Although there is no archetypal form for a crematorium, the cremation place is marked by a pavilion-like structure standing in open ground outside the city limits. However, in most cities today, these sites have been engulfed by urban growth, making the pavilion lose its symbolic significance.

  1. Traditionally, the cremation place is marked by a pavilion structure on river banks or open grounds on the fringes of the city. However, in most cities today, these pyres are encapsulated by growing cities, making them lose their phenomenological validity. The first gesture of this design was to create a large clearing by removing all existing structures and then elevating the plane isolated above the adjoining river and the buildings. The clearing looks out only in the direction of the river, resulting in a 'skewed', angled plan.
  2. Traditionally, the dead are carried on a specially constructed timber frame by the closest male relatives. These pall bearer carry the dead from their house to cremation grounds to the accompaniment of chants. The dead are now brought to the cremation grounds by motor vehicles. A cremation route is created from the entrance to the furnace chambers. One side of this route is bound by a wall that catches the changing light from the slit running through it. At certain times this light almost makes this wall look like a cloth billowing in the wind.
  3. The body is then ritually cleansed to symbolically pacify the remaining desires of the personality, which are said to remain even after the body dies… The procession pauses at the juncture of cremation route and the cremation chambers. Where the body is placed on a platform and holy water is symbolically sprinkled on it to signify the cleansing. This node is marked by a tree that always existed on this site.
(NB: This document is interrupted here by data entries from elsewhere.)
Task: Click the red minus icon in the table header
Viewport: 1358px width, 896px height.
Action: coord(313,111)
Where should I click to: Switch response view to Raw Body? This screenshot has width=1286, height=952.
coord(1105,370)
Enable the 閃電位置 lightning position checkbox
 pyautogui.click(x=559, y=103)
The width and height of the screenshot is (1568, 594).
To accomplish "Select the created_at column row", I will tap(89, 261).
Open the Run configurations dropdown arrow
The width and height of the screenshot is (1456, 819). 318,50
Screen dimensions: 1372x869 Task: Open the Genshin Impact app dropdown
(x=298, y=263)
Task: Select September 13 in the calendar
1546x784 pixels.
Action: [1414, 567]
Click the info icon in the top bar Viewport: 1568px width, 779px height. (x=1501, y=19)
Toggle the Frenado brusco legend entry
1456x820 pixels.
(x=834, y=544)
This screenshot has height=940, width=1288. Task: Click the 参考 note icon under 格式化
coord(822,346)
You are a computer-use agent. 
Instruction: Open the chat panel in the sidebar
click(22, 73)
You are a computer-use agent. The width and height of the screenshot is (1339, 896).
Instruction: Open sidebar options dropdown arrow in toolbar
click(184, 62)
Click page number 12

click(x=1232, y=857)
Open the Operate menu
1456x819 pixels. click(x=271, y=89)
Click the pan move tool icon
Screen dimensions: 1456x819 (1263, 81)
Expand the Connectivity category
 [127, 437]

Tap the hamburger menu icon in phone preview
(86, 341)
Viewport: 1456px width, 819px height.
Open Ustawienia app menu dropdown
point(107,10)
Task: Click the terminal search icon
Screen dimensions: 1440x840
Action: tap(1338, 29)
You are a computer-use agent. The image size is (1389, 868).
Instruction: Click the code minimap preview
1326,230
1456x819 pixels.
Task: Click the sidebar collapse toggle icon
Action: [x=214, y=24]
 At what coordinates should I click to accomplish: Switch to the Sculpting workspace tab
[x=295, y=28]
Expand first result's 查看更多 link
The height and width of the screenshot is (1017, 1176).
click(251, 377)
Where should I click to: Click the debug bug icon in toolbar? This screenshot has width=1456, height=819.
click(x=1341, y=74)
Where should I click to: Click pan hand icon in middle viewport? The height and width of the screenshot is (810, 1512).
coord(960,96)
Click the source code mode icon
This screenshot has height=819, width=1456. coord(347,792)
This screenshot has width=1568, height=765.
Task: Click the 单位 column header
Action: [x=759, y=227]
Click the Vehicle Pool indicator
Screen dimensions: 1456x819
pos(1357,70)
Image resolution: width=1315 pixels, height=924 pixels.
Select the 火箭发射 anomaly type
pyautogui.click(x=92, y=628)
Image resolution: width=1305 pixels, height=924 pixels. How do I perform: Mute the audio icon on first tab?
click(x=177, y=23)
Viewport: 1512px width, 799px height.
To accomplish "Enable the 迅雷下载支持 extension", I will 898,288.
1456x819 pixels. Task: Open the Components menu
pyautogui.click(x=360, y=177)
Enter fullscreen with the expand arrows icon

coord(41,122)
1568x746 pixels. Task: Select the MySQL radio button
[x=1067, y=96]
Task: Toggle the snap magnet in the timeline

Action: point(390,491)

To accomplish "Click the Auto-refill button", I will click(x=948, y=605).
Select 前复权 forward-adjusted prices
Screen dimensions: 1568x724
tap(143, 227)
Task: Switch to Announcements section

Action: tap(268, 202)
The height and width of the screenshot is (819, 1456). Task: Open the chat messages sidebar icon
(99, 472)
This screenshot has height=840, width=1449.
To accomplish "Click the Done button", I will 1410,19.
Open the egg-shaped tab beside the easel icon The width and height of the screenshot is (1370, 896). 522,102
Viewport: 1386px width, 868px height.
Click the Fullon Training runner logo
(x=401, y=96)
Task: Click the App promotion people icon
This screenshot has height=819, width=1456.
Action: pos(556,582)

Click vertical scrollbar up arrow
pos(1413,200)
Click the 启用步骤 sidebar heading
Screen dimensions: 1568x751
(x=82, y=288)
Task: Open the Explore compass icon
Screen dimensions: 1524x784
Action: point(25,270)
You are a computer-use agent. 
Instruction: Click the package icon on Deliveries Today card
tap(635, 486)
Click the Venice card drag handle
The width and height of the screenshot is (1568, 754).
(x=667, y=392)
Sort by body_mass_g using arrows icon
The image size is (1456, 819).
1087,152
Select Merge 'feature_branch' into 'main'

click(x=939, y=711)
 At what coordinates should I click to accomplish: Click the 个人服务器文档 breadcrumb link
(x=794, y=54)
  4. In the linear succession of events the funeral pyres occupy an intermediate position. Signifying the idea that death or any stage in life is not an end in itself. The funeral pyre is prepared in wood and more ritual are performed. The pyre is then lit by the husband or eldest son. The crematorium plan turns, abruptly, into the five furnace chambers, which are partially segregated by curved walls. The building at this point opens into the river-edge.
  5. All pay homage to the dead and condole the family. A pavilion connects the funeral chambers to the river. In this particular location, the chambers achieve a position where the five essential elements of the Hindu universe – Panchmahabhuttas – come together.